Nel corso di una conferenza stampa sul suo primo anno di mandato il presidente del Consiglio europeo, Charles Michel, ha commentato: "Siamo in difficoltà senza dubbio, abbiamo un ostacolo che va trattato, ma siamo ancora nel mezzo del negoziato e resto ottimista, spero che si risolva nei prossimi giorni". Tuttavia l’ex premier belga, parlando a nome degli altri 25 partner, ha fatto muro sulla richiesta di eliminare le regole che vincolano l’esborso dei fondi europei al rispetto della legalità: “Lo Stato di diritto è una questione fondamentale al centro del progetto Ue, non può essere usato in modo arbitrario, perché la legge è il contrario dell'arbitrarietà".
Intanto il commissario europeo al Bilancio, Johannes Hahn, parlando al Financial Times afferma che Ungheria e Polonia “non possono impedirci di aiutare i nostri cittadini” con i fondi della ripresa e dunque conferma che Bruxelles prepara una soluzione per circumnavigare il doppio veto: “Stiamo lavorando alle alternative”. A Ungheria e Polonia "dev'essere chiaro che non ci arrenderemo a questo veto" e, se non dovesse esserci un accordo su Recovery Fund e bilancio Ue "andremo avanti senza di loro": ha ribadito il commissario Ue per l'Economia Paolo Gentiloni, alla Conferenza Rome Med-Mediterranean Dialogues, promossa dal ministero degli Esteri e dall'Ispi. "Non abbiamo molto tempo" per raggiungere l'intesa e "il momento giusto è la prossima settimana al Consiglio europeo", ha sottolineato dicendosi "personalmente preoccupato, ma fiducioso che alla fine supereremo questo veto". "Lo Stato di diritto non è un'opzione in Ue", ha aggiunto.Insomma, conferma che se al summit del 10 e 11 dicembre Orbàn e Morawiecki non rientreranno nei ranghi, il Recovery Fund partirà a 25. A Bruxelles si ragione su uno strumento comunitario simile a Sure, il fondo da 100 miliardi lanciato da Paolo Gentiloni per sostenere gli ammortizzatori sociali in piena crisi da pandemia che è gestito dalla Commissione ed emette eurobond grazie alle garanzie dei governi nazionali (che sostituirebbero quelle del Bilancio Ue – anch’esso bloccato dai ribelli dell’Est - per il Recovery).
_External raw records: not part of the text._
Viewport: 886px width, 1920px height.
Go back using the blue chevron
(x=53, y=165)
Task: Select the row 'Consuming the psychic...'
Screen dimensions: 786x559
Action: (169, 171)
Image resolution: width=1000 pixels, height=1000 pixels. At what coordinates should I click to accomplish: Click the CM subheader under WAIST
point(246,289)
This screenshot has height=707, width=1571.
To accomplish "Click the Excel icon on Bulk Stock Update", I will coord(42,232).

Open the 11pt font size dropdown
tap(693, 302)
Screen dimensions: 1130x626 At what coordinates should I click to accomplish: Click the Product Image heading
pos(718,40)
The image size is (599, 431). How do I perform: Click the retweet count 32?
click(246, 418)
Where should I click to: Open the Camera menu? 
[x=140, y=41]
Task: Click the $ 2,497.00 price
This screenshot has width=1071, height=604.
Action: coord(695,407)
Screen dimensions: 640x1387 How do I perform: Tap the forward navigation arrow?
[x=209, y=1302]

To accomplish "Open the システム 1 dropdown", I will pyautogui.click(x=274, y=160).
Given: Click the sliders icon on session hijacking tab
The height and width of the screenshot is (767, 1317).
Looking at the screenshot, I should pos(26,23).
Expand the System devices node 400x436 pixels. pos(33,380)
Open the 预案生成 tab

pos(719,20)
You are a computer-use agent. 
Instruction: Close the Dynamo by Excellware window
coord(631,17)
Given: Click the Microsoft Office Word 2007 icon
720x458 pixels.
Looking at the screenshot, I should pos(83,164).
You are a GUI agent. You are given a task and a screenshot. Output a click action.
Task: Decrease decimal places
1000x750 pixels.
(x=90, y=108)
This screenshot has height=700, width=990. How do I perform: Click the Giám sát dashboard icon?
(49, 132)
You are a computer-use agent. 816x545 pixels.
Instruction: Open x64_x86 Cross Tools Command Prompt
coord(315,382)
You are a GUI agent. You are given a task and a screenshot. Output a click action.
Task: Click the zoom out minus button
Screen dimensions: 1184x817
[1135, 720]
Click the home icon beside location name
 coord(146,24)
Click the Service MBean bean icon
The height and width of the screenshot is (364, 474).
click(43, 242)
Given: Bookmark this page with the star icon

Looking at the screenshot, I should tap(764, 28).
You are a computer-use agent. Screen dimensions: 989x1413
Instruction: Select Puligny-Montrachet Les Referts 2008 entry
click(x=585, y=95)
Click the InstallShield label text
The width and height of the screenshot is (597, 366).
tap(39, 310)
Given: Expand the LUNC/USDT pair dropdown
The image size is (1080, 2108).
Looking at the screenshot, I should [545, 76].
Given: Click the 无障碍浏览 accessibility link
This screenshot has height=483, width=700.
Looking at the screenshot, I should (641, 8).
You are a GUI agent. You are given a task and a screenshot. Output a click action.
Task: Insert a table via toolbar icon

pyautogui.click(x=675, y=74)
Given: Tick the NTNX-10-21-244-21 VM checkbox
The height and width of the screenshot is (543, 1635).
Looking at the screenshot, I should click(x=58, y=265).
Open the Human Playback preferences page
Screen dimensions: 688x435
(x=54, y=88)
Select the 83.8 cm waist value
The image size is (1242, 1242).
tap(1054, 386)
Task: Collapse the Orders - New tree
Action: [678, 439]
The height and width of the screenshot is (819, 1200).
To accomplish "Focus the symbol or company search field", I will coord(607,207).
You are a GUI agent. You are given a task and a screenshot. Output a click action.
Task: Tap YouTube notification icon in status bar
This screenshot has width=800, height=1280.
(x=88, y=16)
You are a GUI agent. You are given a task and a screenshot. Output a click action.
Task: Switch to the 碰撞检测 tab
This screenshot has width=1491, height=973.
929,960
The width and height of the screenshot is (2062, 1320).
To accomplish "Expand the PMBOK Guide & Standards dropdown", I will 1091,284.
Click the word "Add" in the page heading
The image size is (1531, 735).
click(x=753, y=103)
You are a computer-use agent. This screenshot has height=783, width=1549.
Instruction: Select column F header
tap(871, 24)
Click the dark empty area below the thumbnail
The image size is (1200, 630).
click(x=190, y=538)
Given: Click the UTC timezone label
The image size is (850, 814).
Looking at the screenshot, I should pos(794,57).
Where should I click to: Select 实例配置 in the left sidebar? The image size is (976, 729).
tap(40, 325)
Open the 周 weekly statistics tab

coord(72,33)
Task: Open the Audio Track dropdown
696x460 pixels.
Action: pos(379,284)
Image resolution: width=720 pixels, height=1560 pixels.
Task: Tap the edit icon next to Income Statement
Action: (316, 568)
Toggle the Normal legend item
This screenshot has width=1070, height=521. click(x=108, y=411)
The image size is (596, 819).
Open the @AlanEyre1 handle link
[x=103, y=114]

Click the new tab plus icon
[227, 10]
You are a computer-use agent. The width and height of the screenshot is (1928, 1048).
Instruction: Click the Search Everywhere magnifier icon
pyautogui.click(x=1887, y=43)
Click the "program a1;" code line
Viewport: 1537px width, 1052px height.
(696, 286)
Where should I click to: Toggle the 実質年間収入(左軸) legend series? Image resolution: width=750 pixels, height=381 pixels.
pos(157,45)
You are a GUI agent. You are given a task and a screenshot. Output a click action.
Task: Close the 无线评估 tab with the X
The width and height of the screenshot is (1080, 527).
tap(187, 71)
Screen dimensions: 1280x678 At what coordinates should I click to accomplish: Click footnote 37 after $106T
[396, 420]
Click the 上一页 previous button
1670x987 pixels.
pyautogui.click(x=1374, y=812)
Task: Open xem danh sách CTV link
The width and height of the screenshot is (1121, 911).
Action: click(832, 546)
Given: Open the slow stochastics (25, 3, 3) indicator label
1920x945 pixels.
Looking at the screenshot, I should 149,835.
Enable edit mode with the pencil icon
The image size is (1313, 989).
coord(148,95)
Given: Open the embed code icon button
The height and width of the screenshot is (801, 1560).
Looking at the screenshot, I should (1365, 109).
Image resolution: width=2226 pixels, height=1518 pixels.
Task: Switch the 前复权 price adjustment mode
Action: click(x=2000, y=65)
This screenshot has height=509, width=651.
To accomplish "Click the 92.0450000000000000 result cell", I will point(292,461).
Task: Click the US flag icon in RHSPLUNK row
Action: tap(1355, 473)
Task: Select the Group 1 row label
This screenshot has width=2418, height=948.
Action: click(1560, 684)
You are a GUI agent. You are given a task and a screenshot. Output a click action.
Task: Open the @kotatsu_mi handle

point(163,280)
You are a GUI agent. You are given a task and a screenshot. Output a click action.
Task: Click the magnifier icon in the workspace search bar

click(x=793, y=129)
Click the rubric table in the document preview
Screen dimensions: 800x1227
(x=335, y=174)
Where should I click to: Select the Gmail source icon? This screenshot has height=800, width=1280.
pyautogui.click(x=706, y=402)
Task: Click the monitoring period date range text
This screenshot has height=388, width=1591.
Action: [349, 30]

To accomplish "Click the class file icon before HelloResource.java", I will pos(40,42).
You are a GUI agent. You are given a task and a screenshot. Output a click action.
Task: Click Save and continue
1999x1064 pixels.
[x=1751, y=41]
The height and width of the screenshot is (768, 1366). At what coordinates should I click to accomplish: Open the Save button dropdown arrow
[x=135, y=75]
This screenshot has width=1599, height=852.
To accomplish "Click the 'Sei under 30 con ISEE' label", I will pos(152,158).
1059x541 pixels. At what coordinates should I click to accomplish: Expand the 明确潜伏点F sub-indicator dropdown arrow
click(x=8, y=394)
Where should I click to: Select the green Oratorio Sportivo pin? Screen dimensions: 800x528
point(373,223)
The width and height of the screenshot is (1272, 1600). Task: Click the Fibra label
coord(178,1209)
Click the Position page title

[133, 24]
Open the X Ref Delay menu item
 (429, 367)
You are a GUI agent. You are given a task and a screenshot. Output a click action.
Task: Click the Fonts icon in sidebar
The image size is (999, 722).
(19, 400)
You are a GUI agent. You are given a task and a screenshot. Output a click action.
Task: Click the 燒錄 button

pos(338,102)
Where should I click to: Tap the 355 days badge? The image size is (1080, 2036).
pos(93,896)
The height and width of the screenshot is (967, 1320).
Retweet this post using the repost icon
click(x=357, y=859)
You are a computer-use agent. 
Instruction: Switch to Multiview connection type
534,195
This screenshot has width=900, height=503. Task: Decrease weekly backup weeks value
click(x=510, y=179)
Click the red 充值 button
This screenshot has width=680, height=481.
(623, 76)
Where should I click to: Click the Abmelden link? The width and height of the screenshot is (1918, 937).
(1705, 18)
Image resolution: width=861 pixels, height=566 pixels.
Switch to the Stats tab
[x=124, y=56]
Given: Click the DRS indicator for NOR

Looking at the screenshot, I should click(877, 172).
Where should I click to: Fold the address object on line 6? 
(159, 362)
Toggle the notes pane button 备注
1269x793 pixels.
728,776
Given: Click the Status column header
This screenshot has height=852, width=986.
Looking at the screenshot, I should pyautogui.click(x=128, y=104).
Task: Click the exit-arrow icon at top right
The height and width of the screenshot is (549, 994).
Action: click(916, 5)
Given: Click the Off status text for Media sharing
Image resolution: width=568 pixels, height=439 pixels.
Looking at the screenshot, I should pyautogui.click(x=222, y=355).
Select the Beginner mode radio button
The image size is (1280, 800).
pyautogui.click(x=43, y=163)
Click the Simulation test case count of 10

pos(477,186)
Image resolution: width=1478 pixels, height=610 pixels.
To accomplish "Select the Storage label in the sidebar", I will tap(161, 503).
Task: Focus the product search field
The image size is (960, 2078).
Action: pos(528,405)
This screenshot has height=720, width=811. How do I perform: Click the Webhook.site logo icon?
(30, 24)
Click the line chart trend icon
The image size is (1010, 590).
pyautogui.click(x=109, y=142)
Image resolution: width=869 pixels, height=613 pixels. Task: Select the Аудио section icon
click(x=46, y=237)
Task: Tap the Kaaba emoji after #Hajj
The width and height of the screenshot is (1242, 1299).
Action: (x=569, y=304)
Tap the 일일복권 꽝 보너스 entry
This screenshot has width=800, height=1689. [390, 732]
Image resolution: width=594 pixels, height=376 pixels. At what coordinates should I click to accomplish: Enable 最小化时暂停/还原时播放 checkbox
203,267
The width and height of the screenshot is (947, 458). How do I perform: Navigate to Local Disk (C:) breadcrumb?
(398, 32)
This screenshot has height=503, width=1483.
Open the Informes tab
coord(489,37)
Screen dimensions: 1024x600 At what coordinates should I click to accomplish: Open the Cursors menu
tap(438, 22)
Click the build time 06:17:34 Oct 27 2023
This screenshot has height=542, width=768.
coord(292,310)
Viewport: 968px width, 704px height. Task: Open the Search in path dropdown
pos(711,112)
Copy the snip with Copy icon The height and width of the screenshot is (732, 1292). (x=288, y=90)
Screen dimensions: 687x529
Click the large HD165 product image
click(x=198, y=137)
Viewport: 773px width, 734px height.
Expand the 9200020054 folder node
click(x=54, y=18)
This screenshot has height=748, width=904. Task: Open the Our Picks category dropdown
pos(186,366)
Visto che Polonia e Ungheria non parteciperanno, con ogni probabilità i fondi loro destinati verranno redistribuiti tra gli altri beneficiari.
Inoltre visto che anche il budget settennale dell’Unione è bloccato, Bruxelles si prepara ad andare a esercizio provvisorio, i cosiddetti dodicesimi, con i finanziamenti che andranno riallocati da zero (mentre il Bilancio ha già l’indicazione dei programmi e delle quote per stati): in tal caso, i partner sono convinti a tagliar fuori Polonia e Ungheria, che così oltre ai soldi del Recovery perderebbero i generosissimi fondi di coesione stanziati in loro favore.
I due subirebbero anche conseguenze politiche, come la probabile espulsione di Fidesz – il partito di Orbán – dal Ppe, collocazione che fino ad oggi ha giocato il ruolo di assicurazione sulla vita politica del premier ungherese. Inoltre Budapest e Varsavia finirebbero ai margini del progetto europeo e nessuno potrebbe più scommettere su una loro permanenza nella Ue nel medio termine.